Phase 1: MVP (0 to 100K users)
Monolith or minimal services proving core tiktok flows. Optimize for shipping speed and correctness over scale.
Key components: Single region · Primary DB + Redis cache · Synchronous core path · Basic monitoring
Move to next phase when: p99 latency exceeds SLO or DB CPU sustained above 70%
Phase 2: Growth (100K to 10M users)
Split read/write paths, introduce async processing for non-critical work, add caching layers and horizontal scaling.
Key components: Read replicas or CQRS · Message queue for async work · CDN / edge caching · Service-level SLOs
Move to next phase when: Hot keys, fan-out bottlenecks, or ops toil from manual scaling
Phase 3: Scale (10M+ users)
Shard data plane, multi-region active-active or active-passive, formal DR runbooks, cost optimization.

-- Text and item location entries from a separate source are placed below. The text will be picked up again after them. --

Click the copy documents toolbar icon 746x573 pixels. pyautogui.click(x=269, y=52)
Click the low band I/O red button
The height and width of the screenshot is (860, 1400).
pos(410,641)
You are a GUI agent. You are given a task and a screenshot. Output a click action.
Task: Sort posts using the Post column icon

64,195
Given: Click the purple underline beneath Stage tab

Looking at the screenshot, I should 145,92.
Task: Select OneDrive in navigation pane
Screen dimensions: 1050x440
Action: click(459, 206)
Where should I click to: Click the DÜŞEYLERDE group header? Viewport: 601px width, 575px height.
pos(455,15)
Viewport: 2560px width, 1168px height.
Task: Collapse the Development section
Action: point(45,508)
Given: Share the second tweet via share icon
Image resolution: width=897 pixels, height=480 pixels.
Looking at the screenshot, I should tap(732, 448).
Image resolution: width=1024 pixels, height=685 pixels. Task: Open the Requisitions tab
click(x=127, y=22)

Key components: Database sharding / partitioning · Multi-region replication · Auto-scaling + chaos testing · Dedicated platform/SRE ownership
Move to next phase when: Regional failure domain risk, compliance data residency, or linear cost growth unsustainable
SLOs & Error Budgets
| Metric | Target | Rationale |
|---|---|---|
| Core user-facing availability | 99.95% | Budget for planned maintenance + unplanned failures without user-visible outage. |
| p99 latency (critical path) | Problem-specific — state target early and tie to capacity math | Interview credibility comes from connecting SLO to architecture choices. |
| Error rate (5xx) | < 0.1% | Distinguishes transient blips from systemic failure requiring rollback. |
| Data durability | 99.999999999% (11 nines) for committed writes | Define which operations require fsync/quorum vs async replication. |
Incident Scenarios (2am reality)
| Scenario | How you detect | Mitigation |
|---|---|---|
| Primary database unavailable | Health check failures, connection pool exhaustion alerts, elevated 5xx | Failover to replica / promote standby; enable read-only degraded mode if writes impossible; queue writes if async path exists |
| Traffic spike (10× normal) | RPS anomaly alert, autoscaling lag, latency SLO burn rate | Rate limit non-critical endpoints; scale read path horizontally; pre-warm caches; shed load on expensive operations |
| Bad deploy causing elevated errors | Canary metric regression, error budget burn, deployment correlation | Automated rollback within 5 minutes; feature flag kill switch; maintain N-1 compatibility |
Cost Drivers (Staff lens)
- Egress bandwidth and CDN (often dominates media/data-heavy systems)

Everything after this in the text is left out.